▸ EXERCISE GOAL
Rewrite every line of the items below as a numbered list, omitting blank lines.
- - - -
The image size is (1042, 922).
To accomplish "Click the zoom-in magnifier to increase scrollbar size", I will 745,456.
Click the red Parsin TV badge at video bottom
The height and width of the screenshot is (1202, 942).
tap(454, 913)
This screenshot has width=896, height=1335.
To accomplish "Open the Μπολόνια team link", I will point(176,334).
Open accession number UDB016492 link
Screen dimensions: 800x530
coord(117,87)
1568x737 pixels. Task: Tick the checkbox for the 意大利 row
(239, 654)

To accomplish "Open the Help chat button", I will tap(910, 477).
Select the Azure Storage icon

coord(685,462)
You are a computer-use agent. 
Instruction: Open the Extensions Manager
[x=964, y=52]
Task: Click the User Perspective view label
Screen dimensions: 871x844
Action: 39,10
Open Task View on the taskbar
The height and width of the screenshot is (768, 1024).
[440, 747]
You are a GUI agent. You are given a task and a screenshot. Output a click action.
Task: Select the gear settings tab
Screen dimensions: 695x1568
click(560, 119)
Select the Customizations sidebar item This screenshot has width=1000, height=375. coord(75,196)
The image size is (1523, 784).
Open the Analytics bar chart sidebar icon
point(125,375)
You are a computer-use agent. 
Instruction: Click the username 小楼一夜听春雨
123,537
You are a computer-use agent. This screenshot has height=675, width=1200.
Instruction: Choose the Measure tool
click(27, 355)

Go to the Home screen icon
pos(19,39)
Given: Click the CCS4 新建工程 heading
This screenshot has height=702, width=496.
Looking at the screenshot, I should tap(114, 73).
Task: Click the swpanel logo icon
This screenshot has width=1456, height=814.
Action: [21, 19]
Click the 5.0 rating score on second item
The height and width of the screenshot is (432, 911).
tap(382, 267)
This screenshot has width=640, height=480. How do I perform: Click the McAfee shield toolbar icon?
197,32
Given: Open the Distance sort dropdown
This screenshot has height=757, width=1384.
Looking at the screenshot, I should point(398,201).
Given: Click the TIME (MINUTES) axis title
- - - -
▸ FULL RESPONSE
1. The image size is (1042, 922).
2. To accomplish "Click the zoom-in magnifier to increase scrollbar size", I will 745,456.
3. Click the red Parsin TV badge at video bottom
4. The height and width of the screenshot is (1202, 942).
5. tap(454, 913)
6. This screenshot has width=896, height=1335.
7. To accomplish "Open the Μπολόνια team link", I will point(176,334).
8. Open accession number UDB016492 link
9. Screen dimensions: 800x530
10. coord(117,87)
11. 1568x737 pixels. Task: Tick the checkbox for the 意大利 row
12. (239, 654)
13. To accomplish "Open the Help chat button", I will tap(910, 477).
14. Select the Azure Storage icon
15. coord(685,462)
16. You are a computer-use agent. 
17. Instruction: Open the Extensions Manager
18. [x=964, y=52]
19. Task: Click the User Perspective view label
20. Screen dimensions: 871x844
21. Action: 39,10
22. Open Task View on the taskbar
23. The height and width of the screenshot is (768, 1024).
24. [440, 747]
25. You are a GUI agent. You are given a task and a screenshot. Output a click action.
26. Task: Select the gear settings tab
27. Screen dimensions: 695x1568
28. click(560, 119)
29. Select the Customizations sidebar item This screenshot has width=1000, height=375. coord(75,196)
30. The image size is (1523, 784).
31. Open the Analytics bar chart sidebar icon
32. point(125,375)
33. You are a computer-use agent. 
34. Instruction: Click the username 小楼一夜听春雨
35. 123,537
36. You are a computer-use agent. This screenshot has height=675, width=1200.
37. Instruction: Choose the Measure tool
38. click(27, 355)
39. Go to the Home screen icon
40. pos(19,39)
41. Given: Click the CCS4 新建工程 heading
42. This screenshot has height=702, width=496.
43. Looking at the screenshot, I should tap(114, 73).
44. Task: Click the swpanel logo icon
45. This screenshot has width=1456, height=814.
46. Action: [21, 19]
47. Click the 5.0 rating score on second item
48. The height and width of the screenshot is (432, 911).
49. tap(382, 267)
50. This screenshot has width=640, height=480. How do I perform: Click the McAfee shield toolbar icon?
51. 197,32
52. Given: Open the Distance sort dropdown
53. This screenshot has height=757, width=1384.
54. Looking at the screenshot, I should point(398,201).
55. Given: Click the TIME (MINUTES) axis title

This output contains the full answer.